Items from a dataset:

=== Begin Enclosure ===

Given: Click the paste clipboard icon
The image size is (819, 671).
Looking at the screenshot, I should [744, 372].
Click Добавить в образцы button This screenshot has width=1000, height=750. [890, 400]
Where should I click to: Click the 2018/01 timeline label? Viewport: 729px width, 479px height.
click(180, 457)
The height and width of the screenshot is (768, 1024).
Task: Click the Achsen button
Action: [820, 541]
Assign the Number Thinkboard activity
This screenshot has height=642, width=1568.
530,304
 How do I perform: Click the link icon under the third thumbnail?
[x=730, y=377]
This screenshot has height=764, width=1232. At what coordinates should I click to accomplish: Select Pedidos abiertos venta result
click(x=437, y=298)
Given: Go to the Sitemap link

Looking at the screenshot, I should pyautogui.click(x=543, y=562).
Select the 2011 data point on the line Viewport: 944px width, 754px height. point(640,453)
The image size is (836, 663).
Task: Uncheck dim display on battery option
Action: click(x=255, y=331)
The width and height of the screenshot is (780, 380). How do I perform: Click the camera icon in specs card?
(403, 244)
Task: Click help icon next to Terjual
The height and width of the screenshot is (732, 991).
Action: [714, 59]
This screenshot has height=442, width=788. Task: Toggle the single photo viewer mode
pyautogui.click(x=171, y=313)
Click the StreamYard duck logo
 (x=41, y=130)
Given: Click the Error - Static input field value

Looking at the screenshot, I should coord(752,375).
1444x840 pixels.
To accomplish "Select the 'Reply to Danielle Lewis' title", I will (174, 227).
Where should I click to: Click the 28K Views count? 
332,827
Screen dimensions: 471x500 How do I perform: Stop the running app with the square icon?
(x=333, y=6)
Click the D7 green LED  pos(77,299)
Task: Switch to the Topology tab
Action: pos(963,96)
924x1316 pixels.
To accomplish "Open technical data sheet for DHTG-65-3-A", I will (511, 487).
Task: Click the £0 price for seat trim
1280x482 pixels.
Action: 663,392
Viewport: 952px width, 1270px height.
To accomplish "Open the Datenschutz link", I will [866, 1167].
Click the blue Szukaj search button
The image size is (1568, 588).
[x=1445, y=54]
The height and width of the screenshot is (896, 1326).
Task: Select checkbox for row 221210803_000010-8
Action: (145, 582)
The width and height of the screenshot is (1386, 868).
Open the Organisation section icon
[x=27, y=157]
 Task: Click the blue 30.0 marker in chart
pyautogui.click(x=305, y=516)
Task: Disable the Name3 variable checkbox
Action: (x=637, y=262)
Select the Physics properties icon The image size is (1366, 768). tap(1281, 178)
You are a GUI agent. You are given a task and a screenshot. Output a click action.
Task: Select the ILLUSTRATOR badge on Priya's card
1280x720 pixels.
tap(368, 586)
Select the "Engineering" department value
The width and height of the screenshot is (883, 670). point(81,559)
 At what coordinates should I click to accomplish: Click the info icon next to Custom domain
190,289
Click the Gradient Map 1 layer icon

=== End Enclosure ===

About this task: Each line above needs to be returned exactly as it is.

Response for this exercise:
Given: Click the paste clipboard icon
The image size is (819, 671).
Looking at the screenshot, I should [744, 372].
Click Добавить в образцы button This screenshot has width=1000, height=750. [890, 400]
Where should I click to: Click the 2018/01 timeline label? Viewport: 729px width, 479px height.
click(180, 457)
The height and width of the screenshot is (768, 1024).
Task: Click the Achsen button
Action: [820, 541]
Assign the Number Thinkboard activity
This screenshot has height=642, width=1568.
530,304
 How do I perform: Click the link icon under the third thumbnail?
[x=730, y=377]
This screenshot has height=764, width=1232. At what coordinates should I click to accomplish: Select Pedidos abiertos venta result
click(x=437, y=298)
Given: Go to the Sitemap link

Looking at the screenshot, I should pyautogui.click(x=543, y=562).
Select the 2011 data point on the line Viewport: 944px width, 754px height. point(640,453)
The image size is (836, 663).
Task: Uncheck dim display on battery option
Action: click(x=255, y=331)
The width and height of the screenshot is (780, 380). How do I perform: Click the camera icon in specs card?
(403, 244)
Task: Click help icon next to Terjual
The height and width of the screenshot is (732, 991).
Action: [714, 59]
This screenshot has height=442, width=788. Task: Toggle the single photo viewer mode
pyautogui.click(x=171, y=313)
Click the StreamYard duck logo
 (x=41, y=130)
Given: Click the Error - Static input field value

Looking at the screenshot, I should coord(752,375).
1444x840 pixels.
To accomplish "Select the 'Reply to Danielle Lewis' title", I will (174, 227).
Where should I click to: Click the 28K Views count? 
332,827
Screen dimensions: 471x500 How do I perform: Stop the running app with the square icon?
(x=333, y=6)
Click the D7 green LED  pos(77,299)
Task: Switch to the Topology tab
Action: pos(963,96)
924x1316 pixels.
To accomplish "Open technical data sheet for DHTG-65-3-A", I will (511, 487).
Task: Click the £0 price for seat trim
1280x482 pixels.
Action: 663,392
Viewport: 952px width, 1270px height.
To accomplish "Open the Datenschutz link", I will [866, 1167].
Click the blue Szukaj search button
The image size is (1568, 588).
[x=1445, y=54]
The height and width of the screenshot is (896, 1326).
Task: Select checkbox for row 221210803_000010-8
Action: (145, 582)
The width and height of the screenshot is (1386, 868).
Open the Organisation section icon
[x=27, y=157]
 Task: Click the blue 30.0 marker in chart
pyautogui.click(x=305, y=516)
Task: Disable the Name3 variable checkbox
Action: (x=637, y=262)
Select the Physics properties icon The image size is (1366, 768). tap(1281, 178)
You are a GUI agent. You are given a task and a screenshot. Output a click action.
Task: Select the ILLUSTRATOR badge on Priya's card
1280x720 pixels.
tap(368, 586)
Select the "Engineering" department value
The width and height of the screenshot is (883, 670). point(81,559)
 At what coordinates should I click to accomplish: Click the info icon next to Custom domain
190,289
Click the Gradient Map 1 layer icon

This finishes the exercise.